Few names are as synonymous with the American Gothic as Nathaniel Hawthorne. In his numerous stories and novels about Puritan America, Hawthorne used Gothic novel tropes and ambiguously supernatural events, America’s own shadowy history, pockmarked with evil acts, and commonly known metaphors to fashion moral allegories about social pressure, judgment, and the torment of moral perfection. All of this is exemplified in “Young Goodman Brown,” Hawthorne’s oft-discussed (and often parodied) American folk horror tale that takes aggressive aim at the ideas of self-flagellation and worship at the altar of a binary morality.

It’s a work that manages to be both unsubtle in its metaphor and yet sly in its intent, snapping its protagonist’s psyche in half under the weight of his polarized belief in absolute good and evil, and examining morality and judgmental thinking in the process.

An enterprising young man of Salem named Goodman Brown leaves his village one fine evening for an unspecified appointment in the woods. Upon reaching the man he’s supposed to see, their conversation takes them deeper into the dark woods, the man revealing himself to be none other than Satan.

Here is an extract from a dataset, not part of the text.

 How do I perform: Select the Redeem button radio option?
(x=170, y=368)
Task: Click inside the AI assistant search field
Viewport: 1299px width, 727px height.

Now convinced he’s locked in a battle for his very soul, Goodman Brown struggles to keep his virtue as the woods grow more surreal, meeting fellow townspeople who seem very well acquainted with his traveling companion. Lost in the deep, dark woods, Goodman Brown is further ensnared in Satan’s plans, culminating in a Satanic mass featuring his neighbors and loved ones that tests his soul, will, and sanity.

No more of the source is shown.